In the long run we should be independently funded by our members. We may go for grants for additional activities, but it will be good if our core functions are funded by members.

This year AEIP has turned outwards. In the year after the referendum we were very top-heavy. We produced reports and so on, but there was not much grass-roots activity. Now there is a lot of grass-roots activity.

At present AEIP has a steering group made up of people who founded AEIP, plus more people co-opted, and twelve people elected at a conference in April 2017. The steering group meets every few weeks, and is the guiding body.

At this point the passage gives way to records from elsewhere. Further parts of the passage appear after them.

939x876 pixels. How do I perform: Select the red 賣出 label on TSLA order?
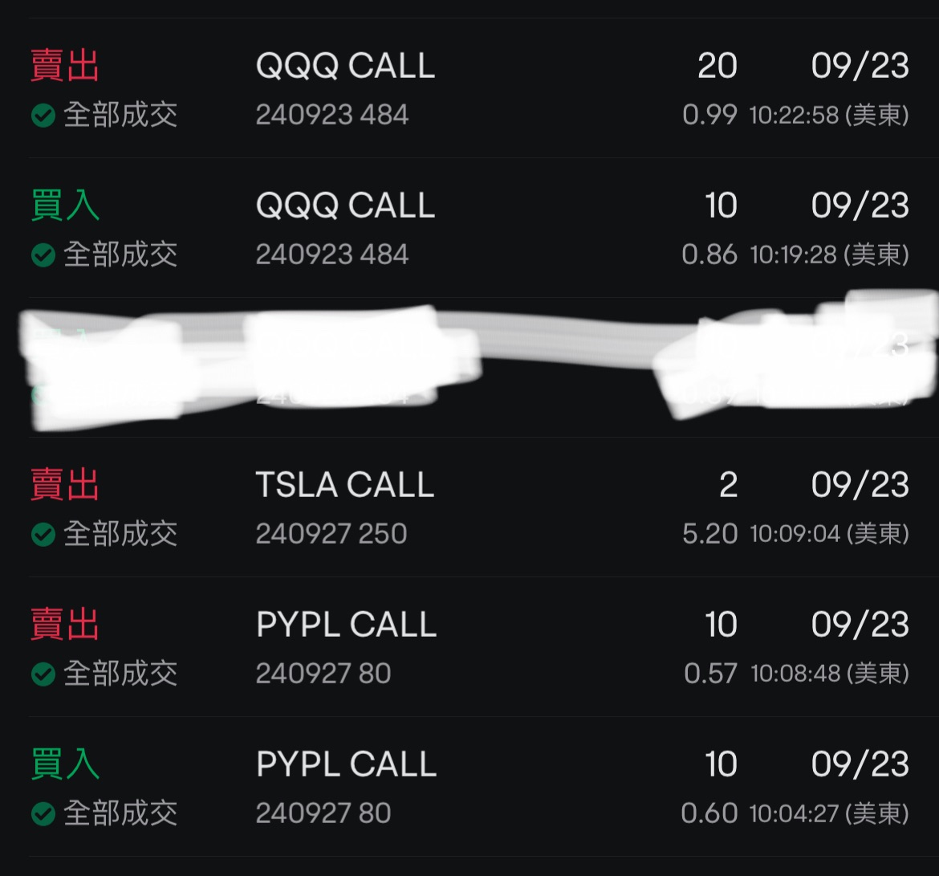pyautogui.click(x=65, y=486)
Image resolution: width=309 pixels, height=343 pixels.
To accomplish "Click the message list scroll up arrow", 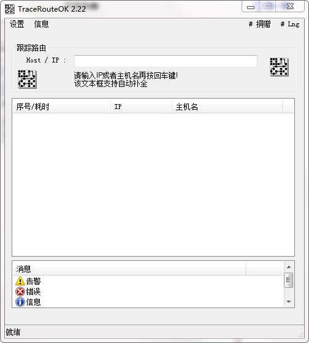I will click(x=289, y=267).
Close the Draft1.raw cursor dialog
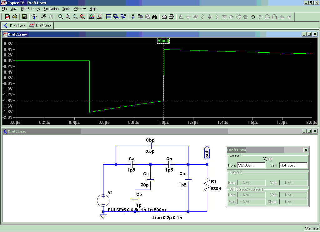The height and width of the screenshot is (232, 320). 306,150
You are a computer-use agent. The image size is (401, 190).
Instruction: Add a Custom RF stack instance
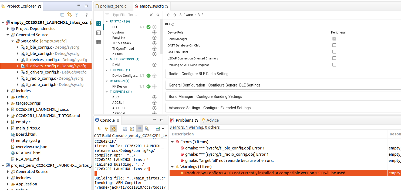(x=154, y=32)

We should come out with a council or committee of people elected by conference and/ or by members online, plus delegates from affiliates, including local groups in my opinion. I envisage a fully democratic structure, but not one where faction fights emerge or slates run against each other. We have to keep the tensions within AEIP under control. We want the culture of the democracy to be quite consensual, and not sharp.

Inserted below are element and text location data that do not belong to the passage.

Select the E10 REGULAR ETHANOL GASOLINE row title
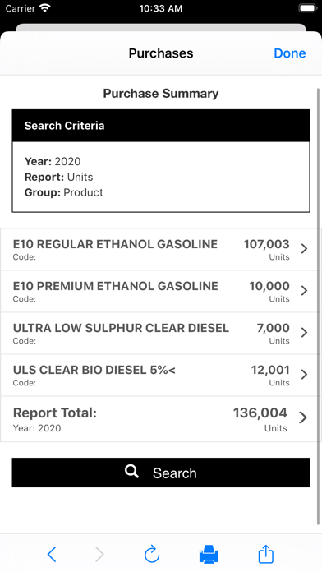The width and height of the screenshot is (322, 572). point(115,244)
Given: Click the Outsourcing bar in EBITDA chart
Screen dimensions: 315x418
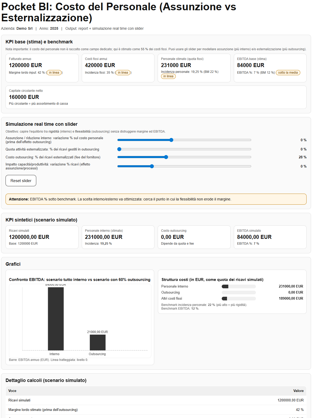Looking at the screenshot, I should pyautogui.click(x=97, y=342).
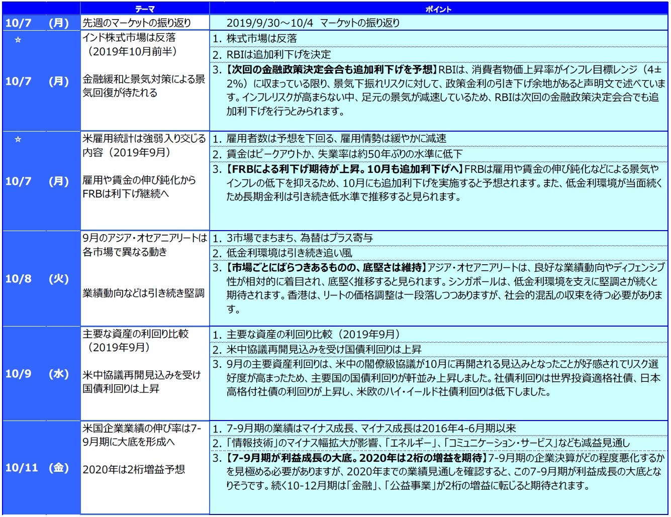The height and width of the screenshot is (517, 671).
Task: Click the 10/8 (火) date cell
Action: [x=37, y=279]
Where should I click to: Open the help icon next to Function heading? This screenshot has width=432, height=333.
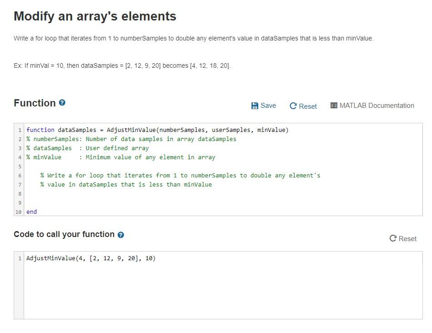click(x=62, y=103)
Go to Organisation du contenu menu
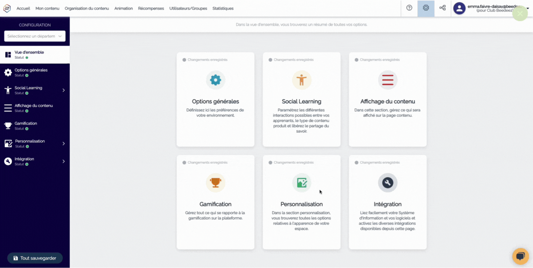 87,8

Electing online guarantees a committee dominated by the best-known people — mostly the less left-wing people already on the steering group — and a committee which could be quite out of line with the conference. We all like to do things consensually, but who decides what the fixed points should be for the consensus, and what lies outside the consensus?

Ultimately we’ll need to elect a group of people responsible for leading the organisation and mediating the debates, and have staff who carry out the bidding of the elected committee.

AEIP conference 8 December

Solidarity and Workers' Liberty have worked with Another Europe is Possible since the referendum campaign in 2016. On 20 October we joined the "left bloc" organised by AEIP for the big People's Vote demonstration that day.

For most of its life, AEIP has operated as a sort of left NGO. It has gained philanthropic grants which pay for an office staff, supervised by a rather shadowy "board" or "steering group".

But on 25 October AEIP opened itself up to supporters to join. It announced that it will be holding a members' conference on 8 December in London, and that members will now have "a say in how we are run, what campaigns we do and what our strategy is".

We hope that the conference will allow real democracy in the movement; we encourage readers to join AEIP and come to the conference.

We'll be arguing for AEIP to campaign for free movement upfront; explicitly to demand that Labour reverse policy and campaign to stop Brexit; to call for a workers' socialist Europe; to have a committee democratically elected at the conference; and to sponsor local Left Against Brexit groups, but allow them autonomy.